Applications developed by Sugar Labs are very pragmatic which offers several opportunities to avail which enhances the skills and makes them dexterous in their field. Sugar Activities include Turtle Blocks 3D, Ruler, Recall and many more.

Hundreds of learning activities for Sugar can be downloaded from the Sugar Activity Library. Additional activities are available from third parties, such as the Project Ceibal portal in Uruguay.

History
In May 2006 Sugar's developers described it as primarily a "tool for expression," and plans were in place to include multimedia and social networking features.

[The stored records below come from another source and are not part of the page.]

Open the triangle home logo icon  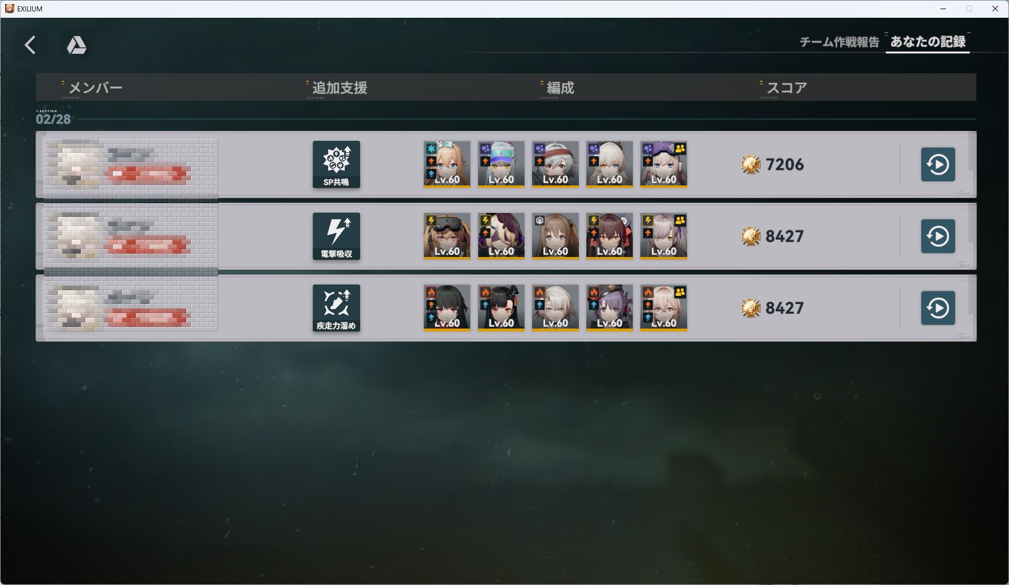(x=76, y=45)
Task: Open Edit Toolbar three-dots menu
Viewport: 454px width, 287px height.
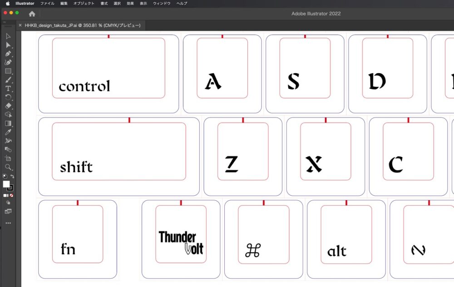Action: [8, 223]
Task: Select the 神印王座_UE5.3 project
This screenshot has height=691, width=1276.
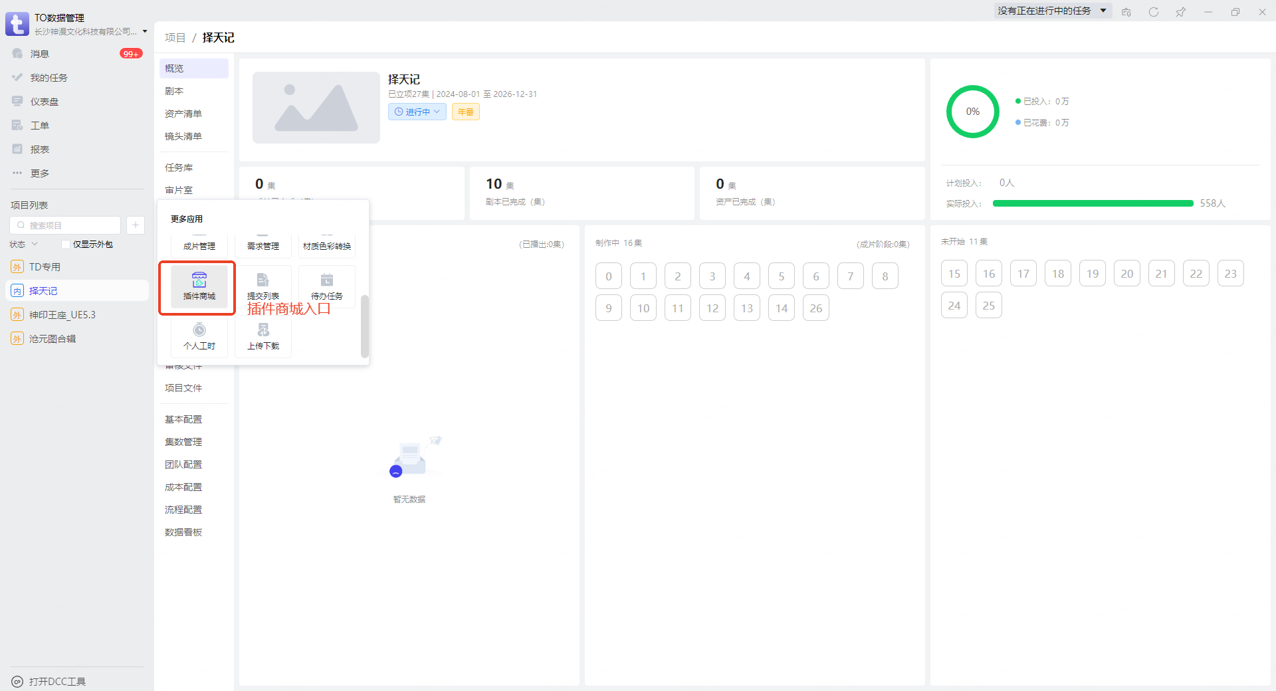Action: click(x=62, y=315)
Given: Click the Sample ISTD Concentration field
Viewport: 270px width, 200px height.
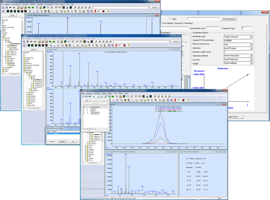Looking at the screenshot, I should [238, 40].
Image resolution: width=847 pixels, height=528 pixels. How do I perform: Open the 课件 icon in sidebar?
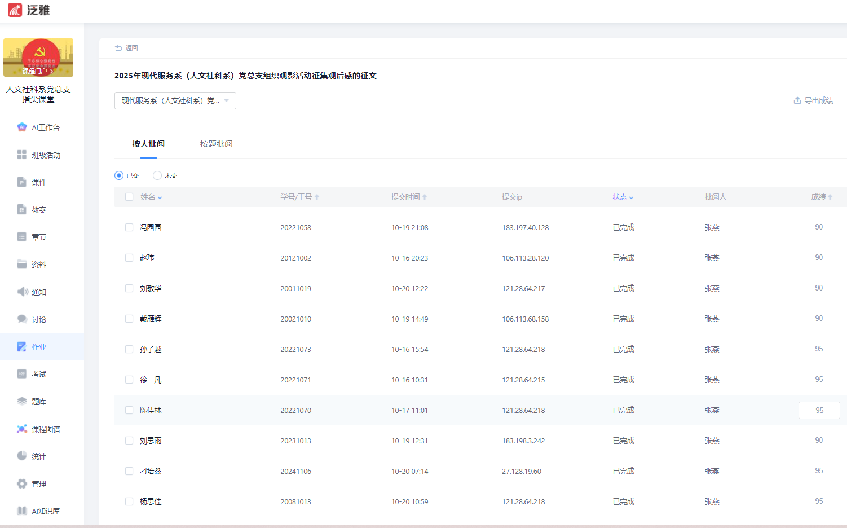(x=22, y=182)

Since May 2008 Sugar has been developed under the umbrella of Sugar Labs, a member project of the Software Freedom Conservancy. Some contributors are employed by One Laptop per Child and other related organizations, others are volunteers, in many cases associated with the free software community. Contributors to the original Sugar platform included Marco Pesenti Gritti, Walter Bender, Christopher Blizzard, Eben Eliason, Simon Schampijer, Christian Schmidt, Lisa Strausfeld, Takaaki Okada, Tomeu Vizoso, and Dan Williams.

Cross-platform
By early 2007 Sugar could be installed, with some difficulty, on several Linux distributions, and in virtual machines on other operating systems. By mid-2008 Sugar was available on the Debian, Ubuntu, and Fedora distributions of Linux; e.g., as of Ubuntu 8.04 (Hardy Heron), Sugar could be installed from the official Ubuntu universe repositories. By mid-2009 Sugar was also available on openSUSE and other Linux distributions. Sugar 0.82.1 was included in the OLPC system software release 8.2.0 for XO-1 laptops. Sugar 0.86 was released on September 30, 2009. Sugar 0.88 was released on March 31, 2010. Sugar 0.90.0 was released in October, 2010. There were three releases in 2011 and one in June 2012, which included support for the ARM architecture on the XO 1.75. Builds for OLPC XO laptops and the release schedule are available at OS releases. Sugar has been ported to run on Android, Firefox OS and iOS using HTML5 and JavaScript under the project name "Sugarizer"; with additional clients written for Web browsers supporting HTML5.

Sugar on a Stick
The Sugar learning platform for Linux is available as a USB-bootable Linux distribution ("Sugar on a Stick" also known as "SoaS") and as software components forming an installable additional desktop environment for most Linux distributions. It can be installed using the Fedora Live USB Creator, and can be installed onto a computer hard disk using the liveinst command from a Sugar Terminal or console.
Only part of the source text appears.